Year: 1929
Director: Luis Buñuel
Original script: Luis Buñuel and Salvador Dalí
Producer: Luis Buñuel
Length: 16 min.
Un Chien andalou, one of the seminal films of Surrealism and of the avant-garde cinema of the period, was the result of close collaboration between Luis Buñuel and Salvador Dalí. During January 1929 the two worked on the conception of the script, tentatively titled Dangereux de se pencher au dedans. Filming took place in Paris during the first fortnight of April of that year.
In Dalí's words, Un Chien andalou was the product of fraternal collaboration and perfect mutual understanding between Buñuel and himself. According to Buñuel, the short film is the meeting of two dreams: Dalí's - a hand covered in ants - and his own - a knife slicing an eye. The script was written in less than a week, following a simple rule adopted by mutual accord: not to incorporate any image or idea for which the viewer could come up with a rational, psychological or cultural explanation.
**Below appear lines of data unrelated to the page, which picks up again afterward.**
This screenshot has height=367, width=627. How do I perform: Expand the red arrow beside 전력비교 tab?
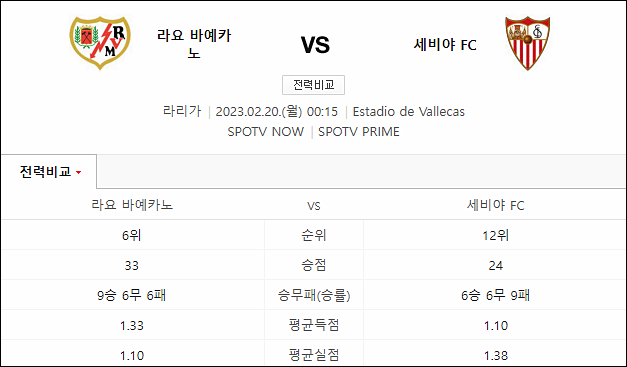coord(79,173)
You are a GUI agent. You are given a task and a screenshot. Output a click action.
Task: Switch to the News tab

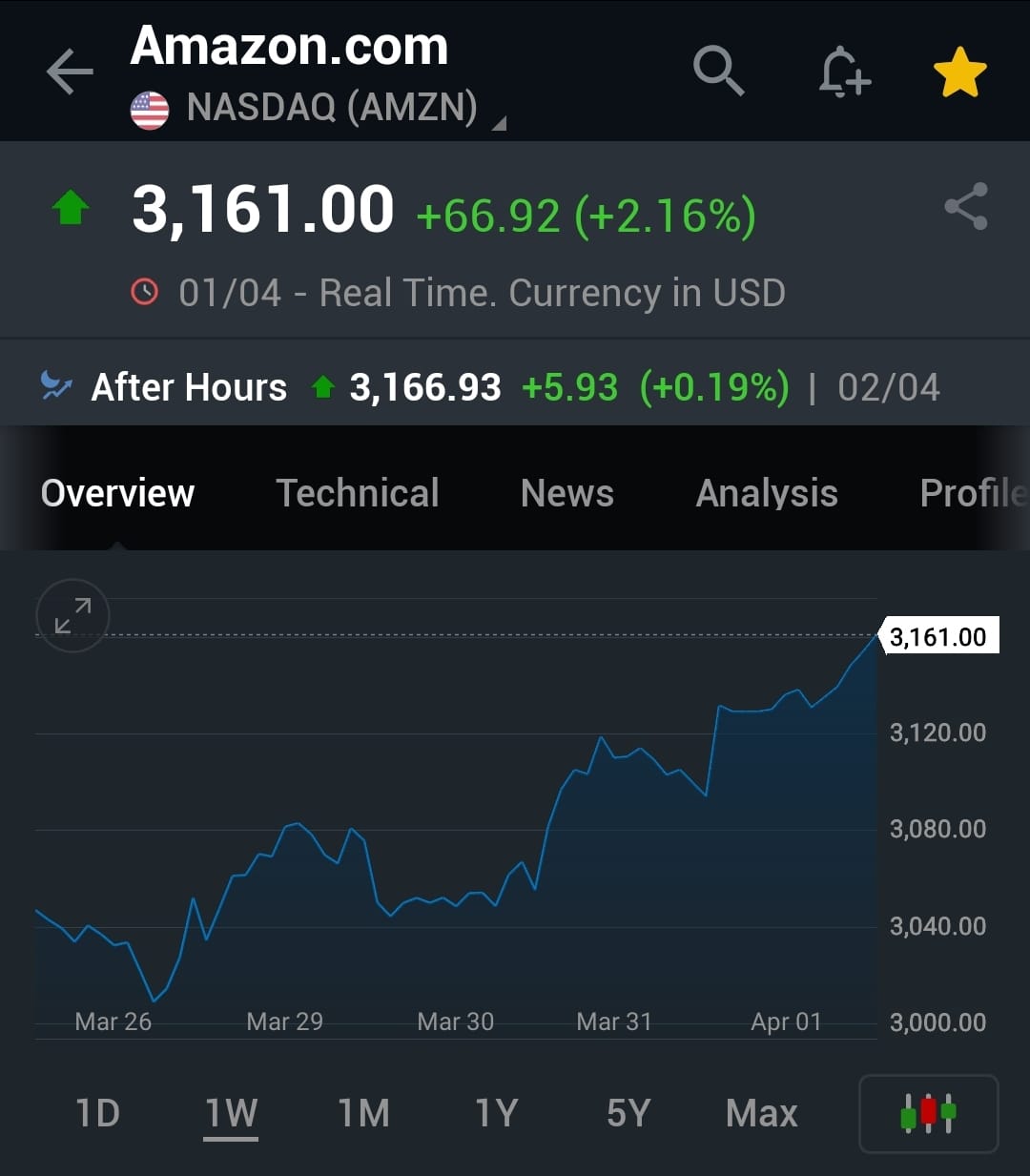coord(567,493)

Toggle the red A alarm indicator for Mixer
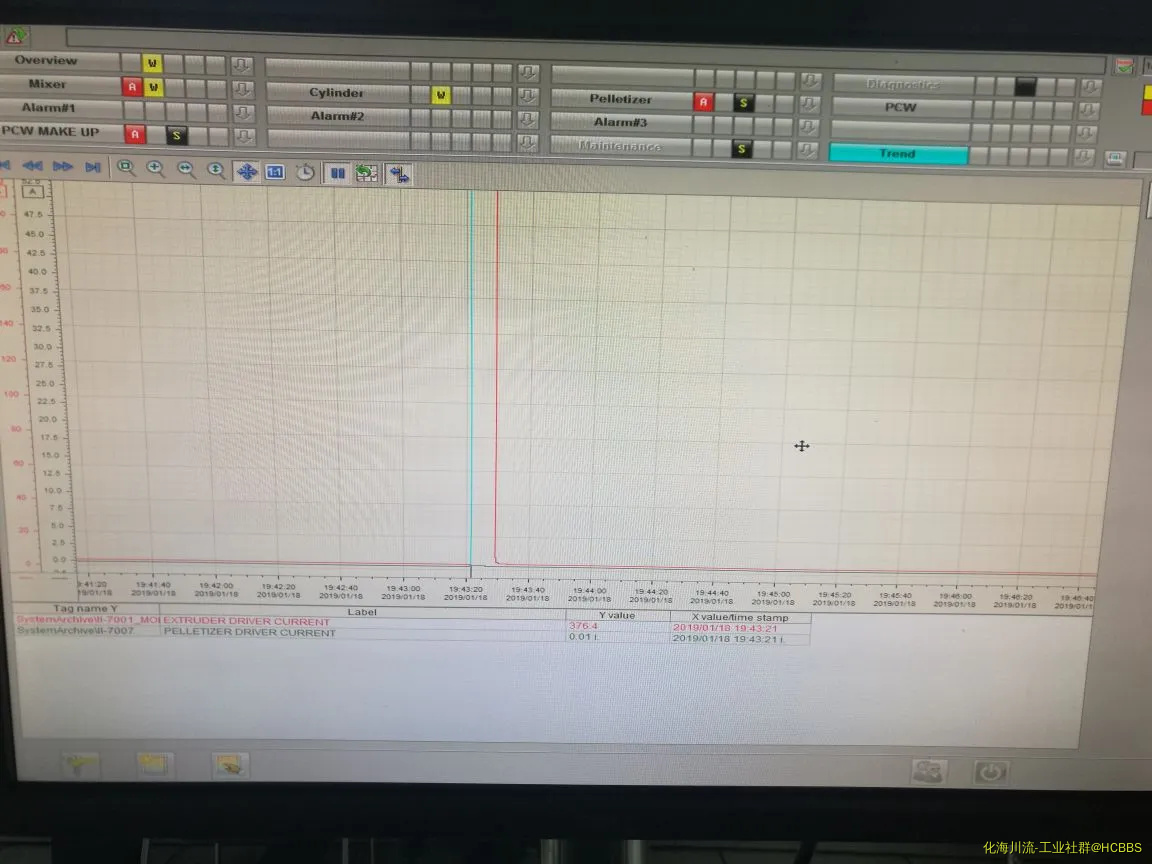[132, 86]
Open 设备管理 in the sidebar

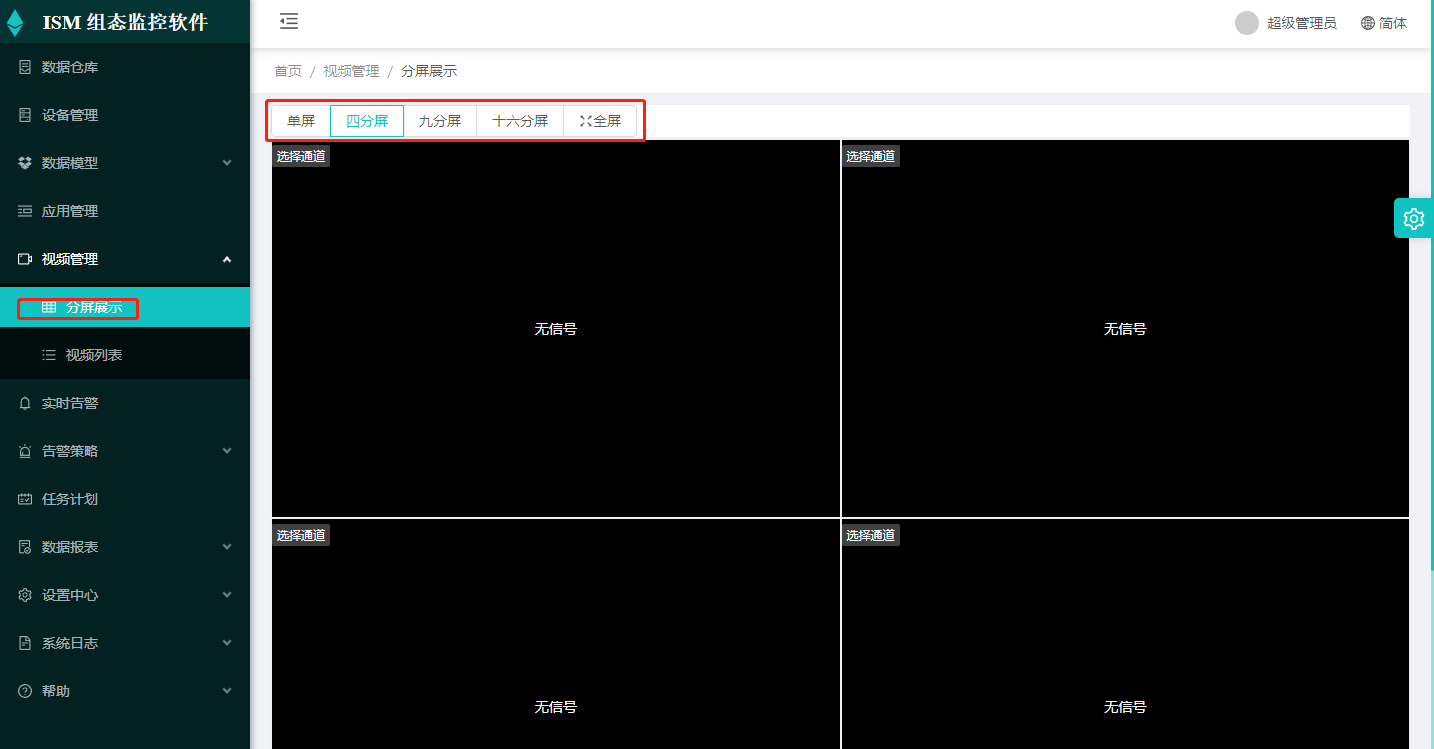[x=70, y=115]
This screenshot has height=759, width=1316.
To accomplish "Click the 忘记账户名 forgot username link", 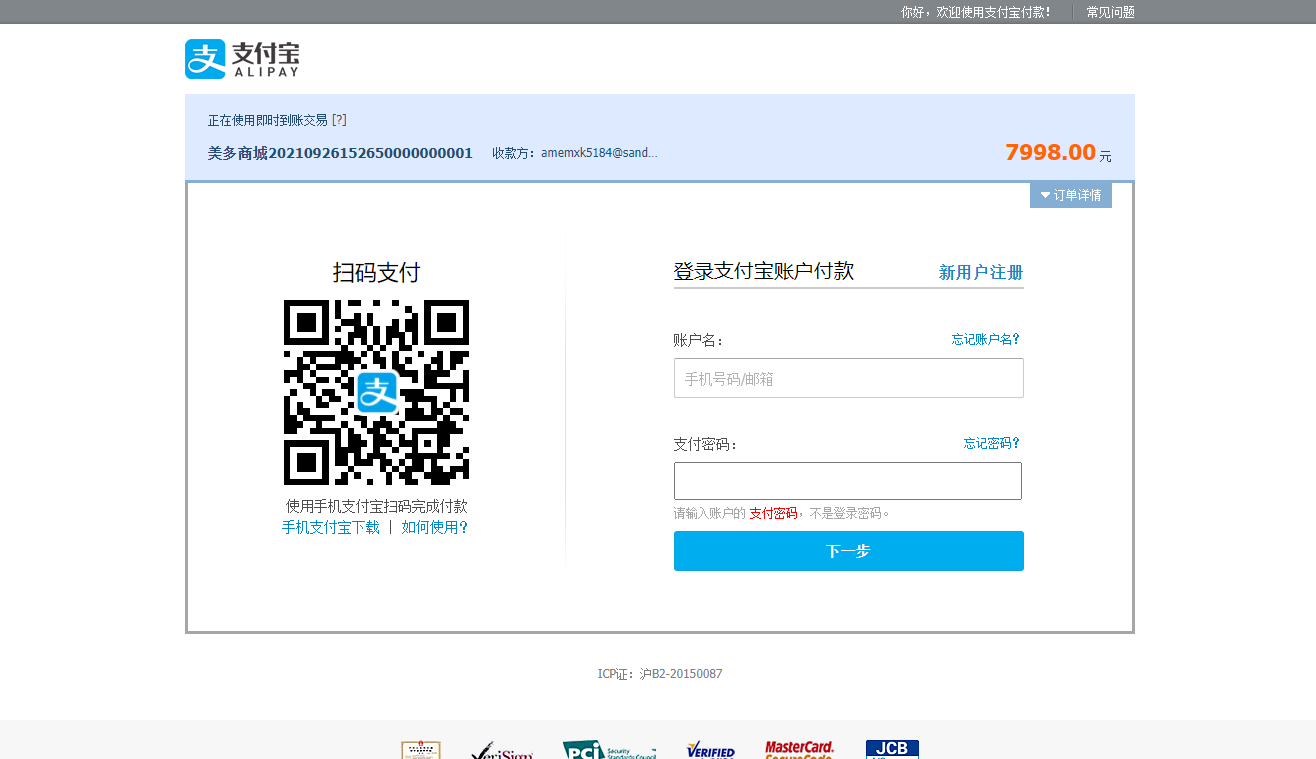I will pyautogui.click(x=986, y=339).
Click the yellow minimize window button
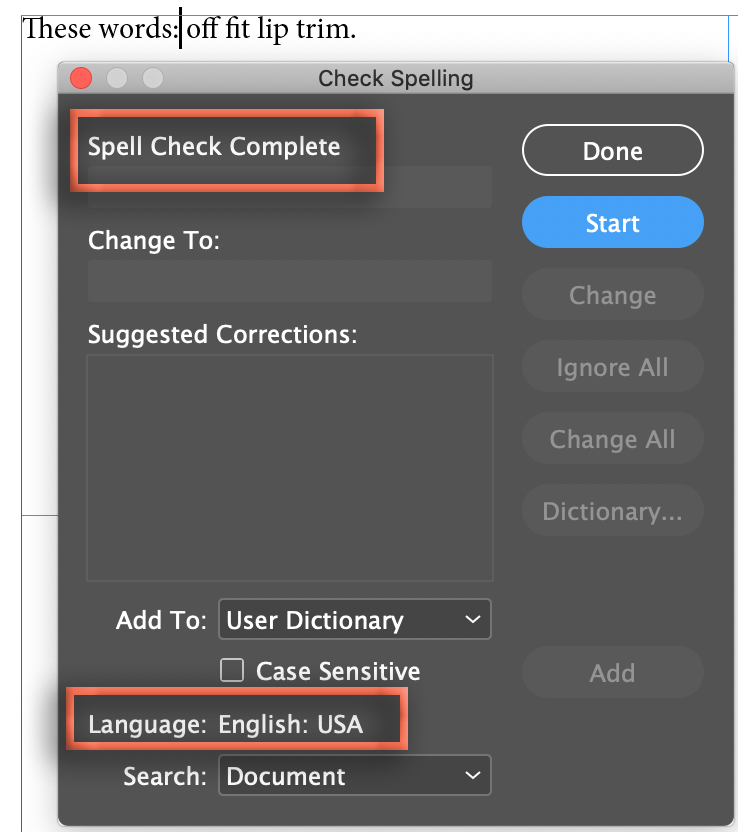Screen dimensions: 738x832 pyautogui.click(x=116, y=78)

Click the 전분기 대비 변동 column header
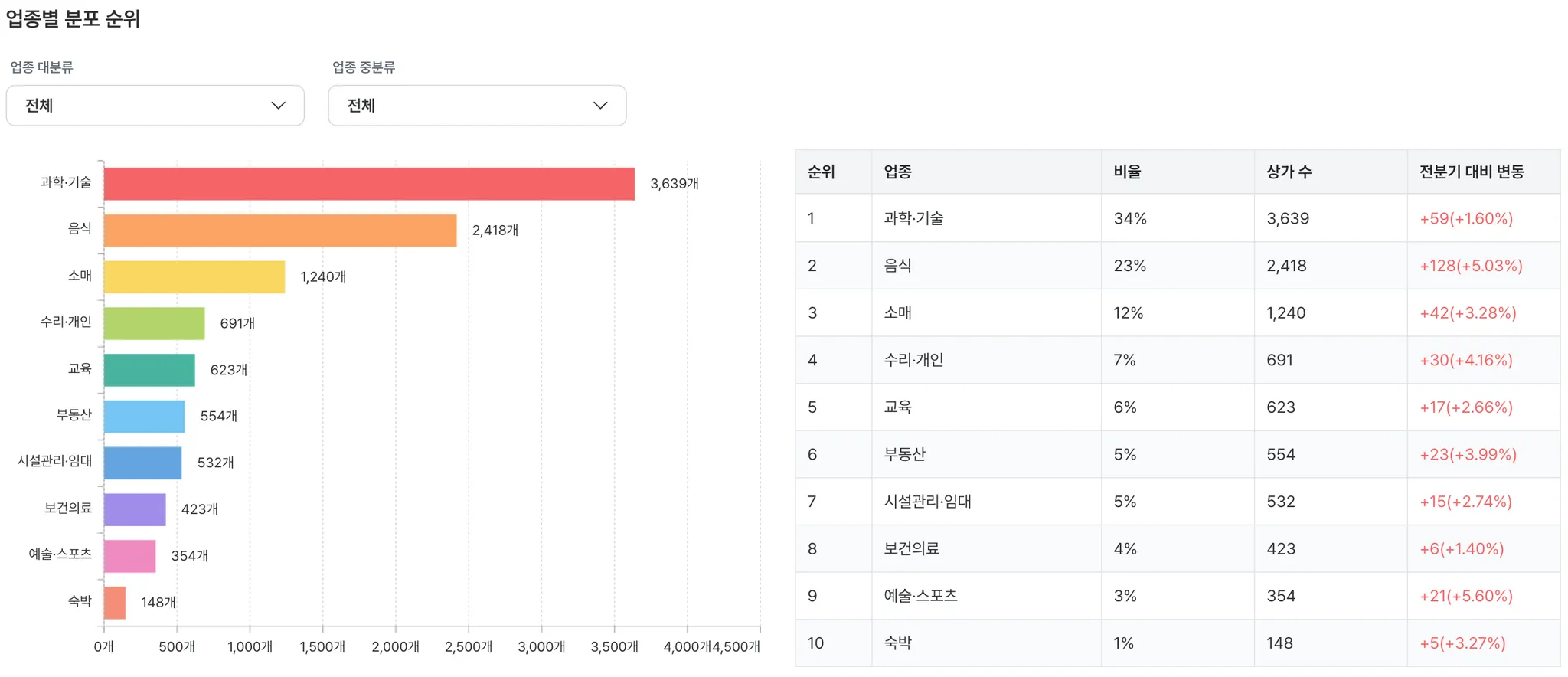point(1472,172)
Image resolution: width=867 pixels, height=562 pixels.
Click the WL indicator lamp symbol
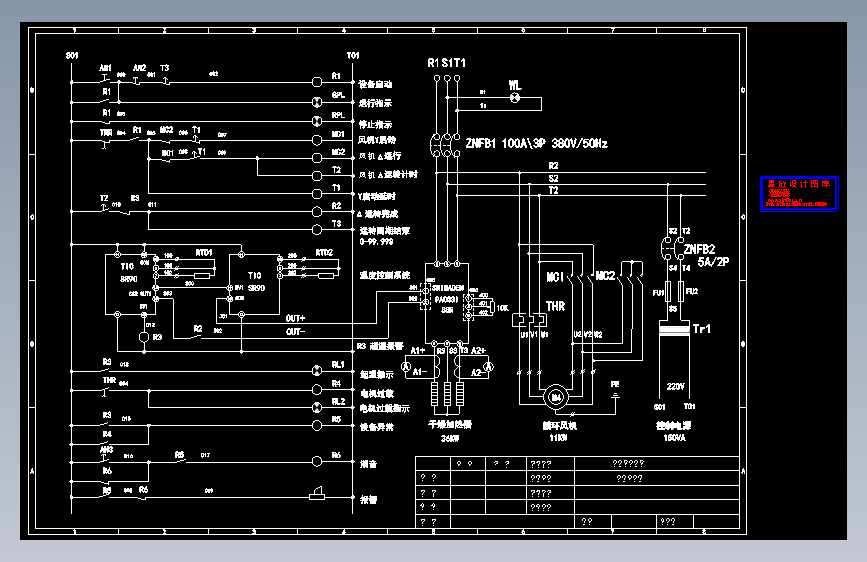point(515,98)
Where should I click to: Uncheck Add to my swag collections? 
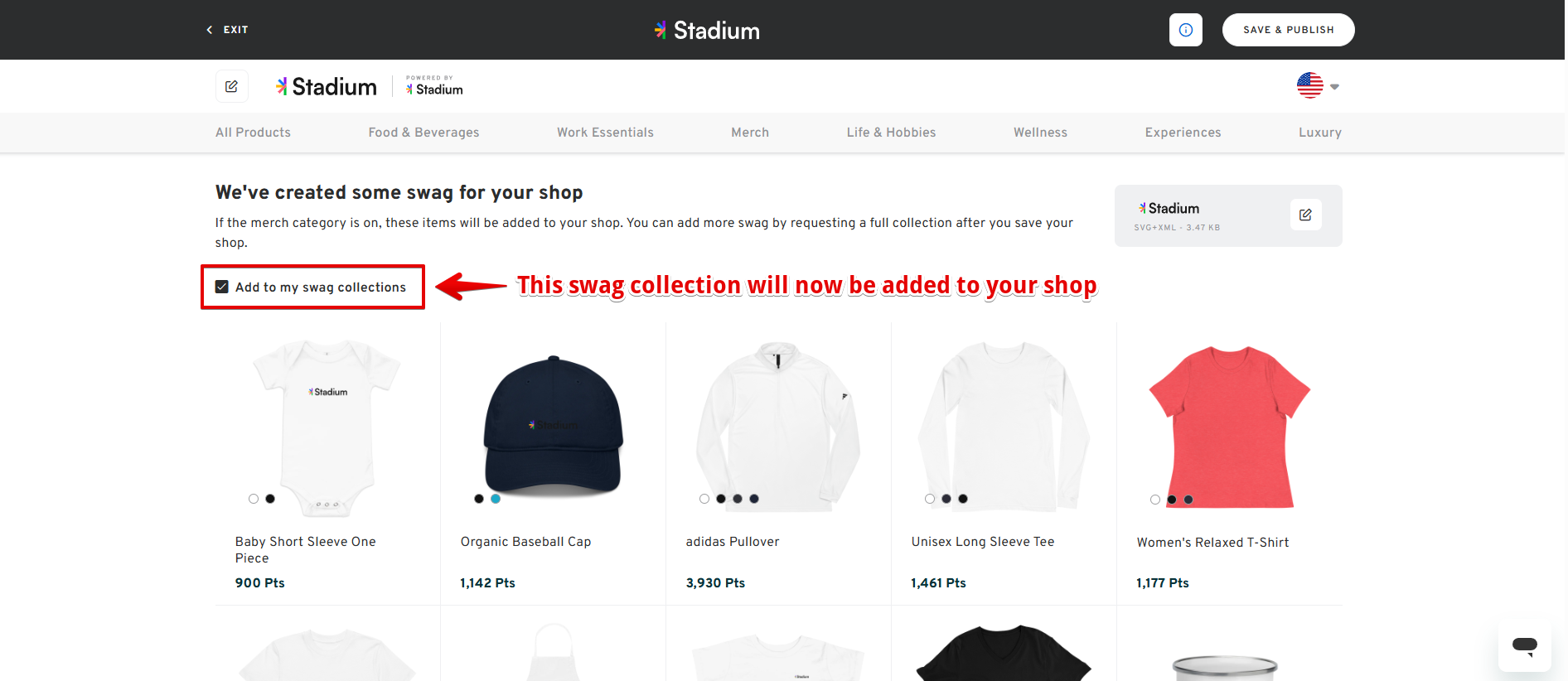[222, 287]
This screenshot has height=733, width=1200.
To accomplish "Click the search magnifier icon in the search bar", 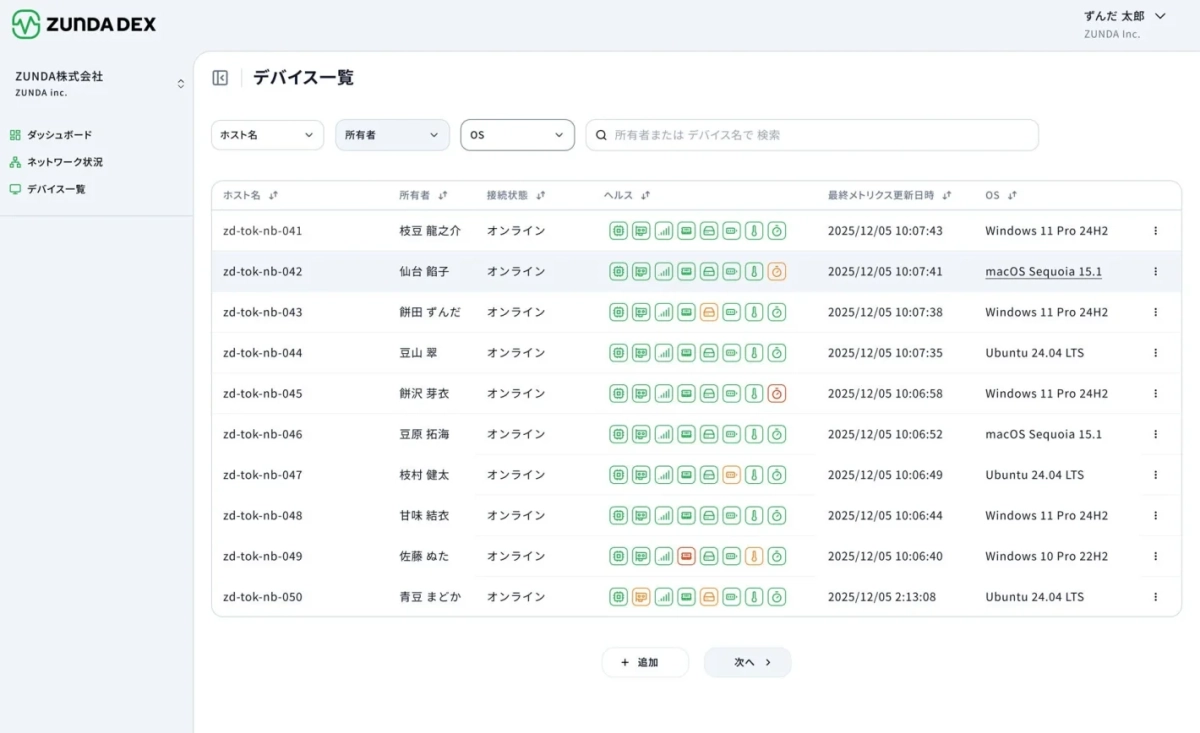I will (601, 134).
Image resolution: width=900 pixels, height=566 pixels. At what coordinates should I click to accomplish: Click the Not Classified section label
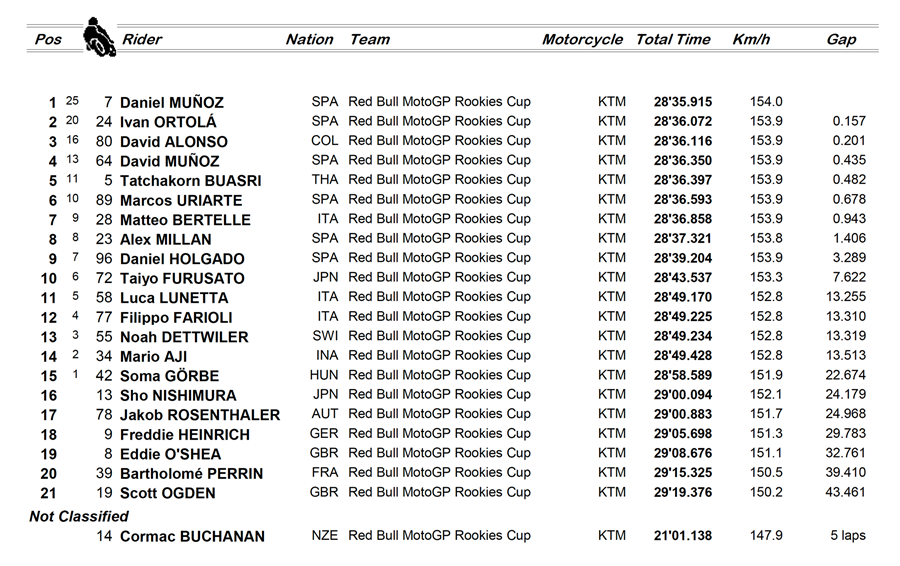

The result is a succession of dreamlike sequences that violate conventional narrative schemes. Each of these sequences takes a nonlinear approach to time so that the viewer is unable to understand the plot in terms of the established principles of cause and effect. The famous scene in which the young man slowly cuts open the woman's eye with a safety razor, while a thin cloud passes in front of the disk of the full moon, can be interpreted as an invitation to look at cinema in a new way.